For the avoidance of doubt, matters not addressed in this section should be referred to the general Privacy Notice above.

2. INTERNATIONAL TRANSFERS

Some of the third parties who will receive your data are based outside Brazil. The countries receiving the data that we transfer may not offer adequate levels of personal data protection under applicable regulations. In such cases, Volt will take appropriate steps to ensure that recipients of your personal data are bound to duties of confidentiality and implement appropriate measures to ensure your personal data will remain protected in accordance with Volt Consumer Privacy Notice, such as standard contractual clauses or other mechanisms provided for in the applicable law.

The services provided by Volt require the support of a technological infrastructure, such as servers and cloud services, which may be provided by third parties.

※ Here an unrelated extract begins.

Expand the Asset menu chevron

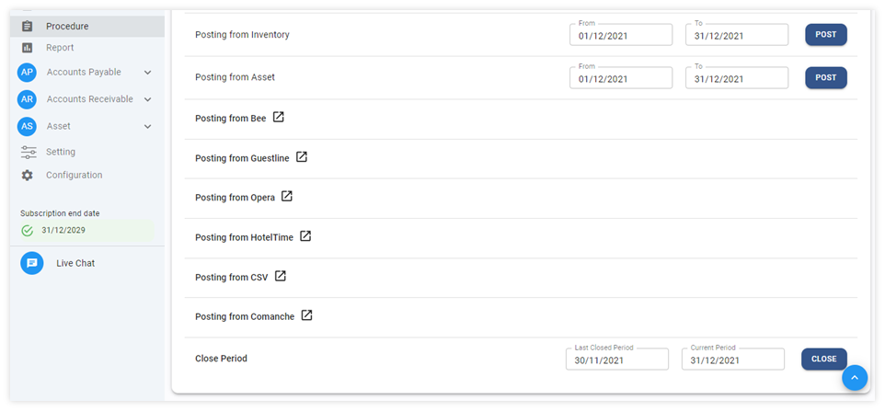point(148,126)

Some of this infrastructure may be established outside Brazil.

3. YOUR LEGAL RIGHTS

You have the following data protection rights, which you can exercise at any time by contacting us by email (dpo@volt.io) or postal address (Rua Dr. Virgílio de Carvalho Pinto, No. 306, apt. 121, Zip Code 05415-020, São Paulo).

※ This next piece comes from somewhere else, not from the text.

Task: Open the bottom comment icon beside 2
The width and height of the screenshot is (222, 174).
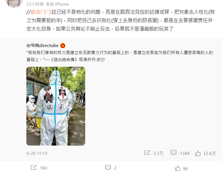Action: [x=108, y=168]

  • The right to access your personal data and confirm the existence of processing. 
  • The right to correct, update or request anonymisation, blocking or deletion of your personal data. 
  • The right to object to the processing of your personal data where it is based on our legitimate interests or in case of non-compliance with LGPD. 
  • The right to ask us, in some situations, to restrict the processing of your personal data or to request portability of your personal data. 
  • If we collect and process your personal data with your consent, you have the right to withdraw your consent at any time and request deletion of your personal data. Withdrawing your consent will not affect the lawfulness of any processing carried out prior to your withdrawal, nor will it affect processing of your personal data carried out on a legal basis other than consent. 
  • The right to request a review of decisions based solely on automated processing, which may affect your interests. 
  • The right to petition the National Data Protection Authority – ANPD about our collection and use of your personal data. 
  • The right to request portability of your personal data to another service provider.
  • The right to request information about with whom your personal data has been shared.

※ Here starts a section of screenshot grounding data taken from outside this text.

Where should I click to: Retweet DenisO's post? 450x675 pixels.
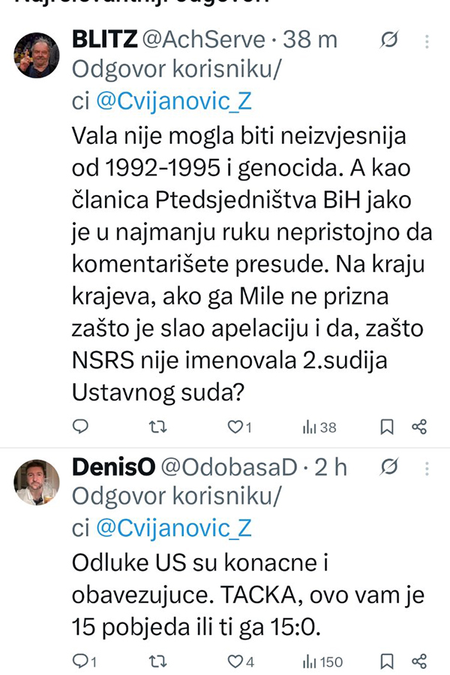[158, 661]
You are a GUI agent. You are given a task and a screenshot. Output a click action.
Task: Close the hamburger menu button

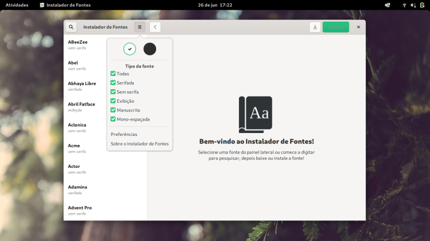click(x=140, y=27)
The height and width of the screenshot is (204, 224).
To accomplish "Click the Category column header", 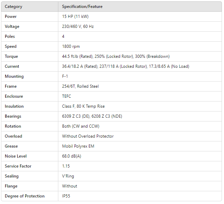I will (x=13, y=7).
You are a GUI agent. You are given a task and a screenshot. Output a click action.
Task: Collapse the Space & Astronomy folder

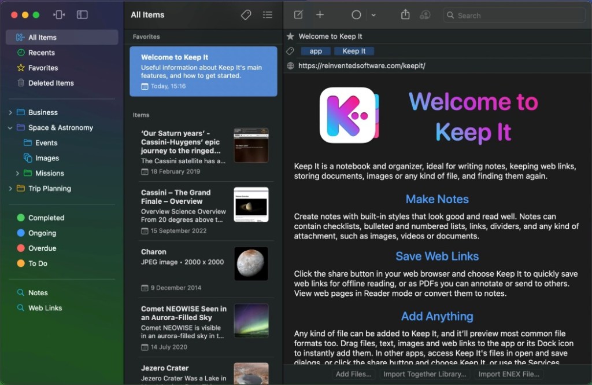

We respond to all requests we receive from individuals who wish to exercise their data protection rights in accordance with applicable data protection laws. If you are aware of changes or inaccuracies in your information, you must inform us of such changes so that our records can be updated or corrected. 

To exercise your rights, you or your authorised legal representative may contact us using the contact details provided above. Once we receive your request, we may verify it by requesting sufficient information to confirm your identity.

Where we process your data for the purpose of entering or performing a contract with you, certain data is mandatory for that purpose. Any information provided to facilitate a payment you have requested is therefore mandatory. Where provision of data is mandatory, if relevant data is not provided, then we will not be able to fulfil your requests to register, make a purchase or otherwise engage with Volt. All other provision of your information is optional.